What luggage restrictions are there on a fly-in safari?

“Luggage space can be severely limited on bush flights. The Cessna 206 has just a small compartment under the seats, for example, and bags are often squashed in to fit inside. The rule of thumb is to take soft duffle bags rather than hard-framed bags with wheels. Some services are very strict about the weight limits they impose and will include your hand luggage and even jackets in the total. As a rough guide, most companies allow around 15kg per person. But check with your tour company and watch out for caveats (e.g. non-fee-paying children may have no baggage allowance). Don’t be surprised if an airline asks your personal weight either. This is often done so that they can balance the smaller planes safely. If you have excess luggage, you can sometimes pay for a freight seat on safari routes. This is cheaper than a second seat, but you’ll need to do this in advance. Bearing in mind that most lodges and camps on safari offer a laundry service, the trick is to pack light and wash often.”

4

What are the typical costs of a fly-in safari?

“Most tour operators offer packages that include your bush flights. Fly-in safaris aren’t limited to luxury holidays and it’s difficult to generalize about the price of a fly-in safari. So much depends on the country you’re visiting, whether the parks are on a scheduled route or whether you need a private charter. Other factors are the distances involved, your level of accommodation and how many ‘hops’ you’ll be taking by air. In Botswana, prices might range from US$450 per person per day for a budget fly-in safari to around US$1350 per person a day for a luxury option. In comparison, prices for midrange fly-in holidays in Kenya start from around US$300 per person per day. In Namibia you’re looking at around US$600 per person per day. This is for a safari in your own private plane for between two and six guests, with an amazing view over Namibia’s spectacular landscapes.”

5

What should I consider when choosing a fly-in safari?

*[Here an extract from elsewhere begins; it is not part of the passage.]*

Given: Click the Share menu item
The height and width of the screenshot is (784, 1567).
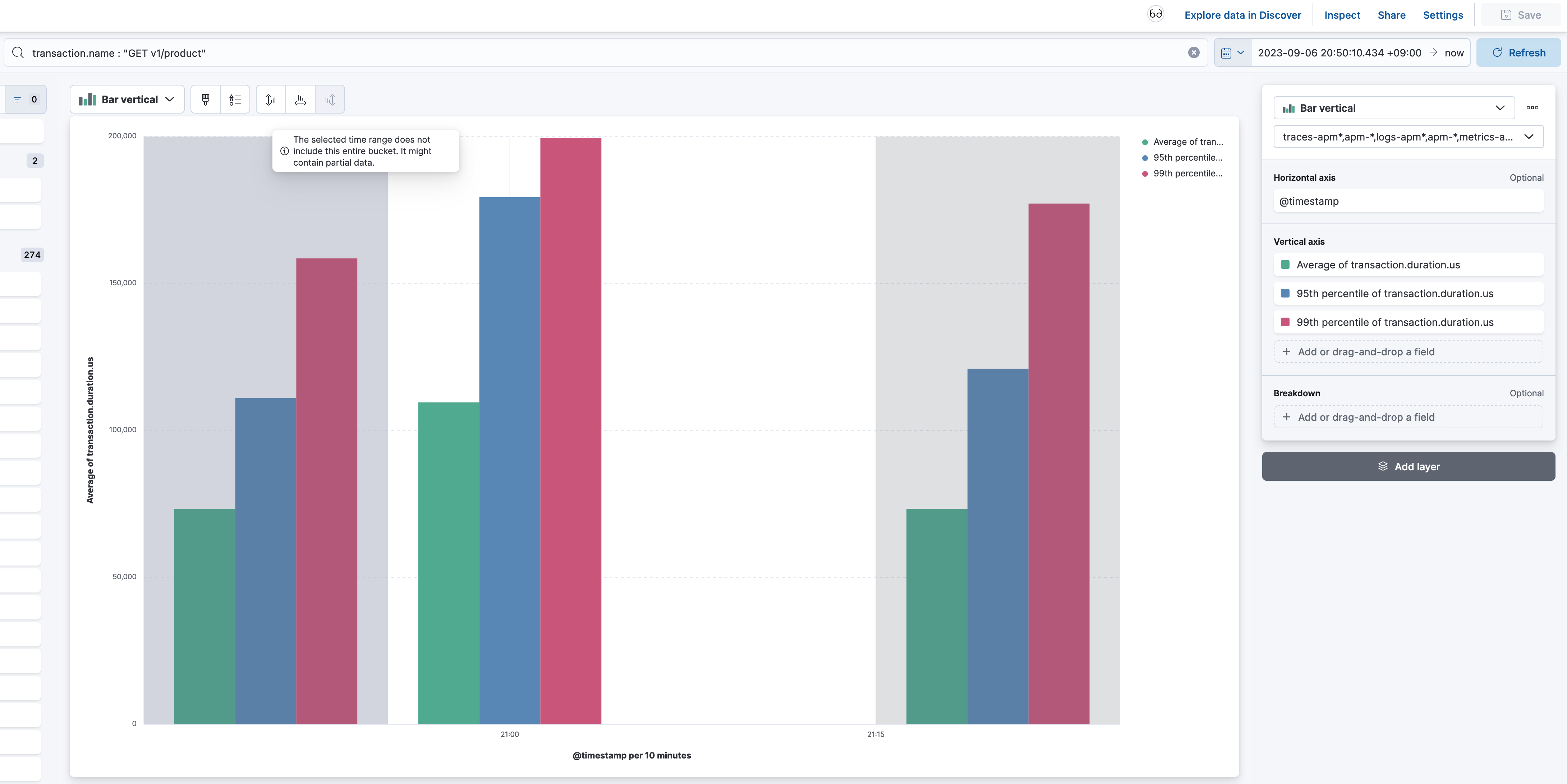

“The first factors to consider are your budget and the time you have available for your trip. Fly-in safaris are great for travelers who are short on time. It’s also worth deciding whether you want to experience more of a country than just the specific destinations you would be flying into. Driving from place to place gives a better sense of a country, its people and culture than flying over it. This is particularly so in somewhere like Rwanda, with its spectacular scenery, good roads and lively local scene as you pass by. If you suffer badly from motion sickness or are a nervous flyer, a fly-in safari might not be the most suitable option for you. Bush planes can be small and bumpy, and aren’t always conducive to a smooth flying experience. They also often stop at other bush airstrips on the way to yours, meaning several take-offs and landings. Having said all that, they are also an exciting experience and can really add to your safari adventure. On some of the smaller planes, you can even sit alongside the pilot.”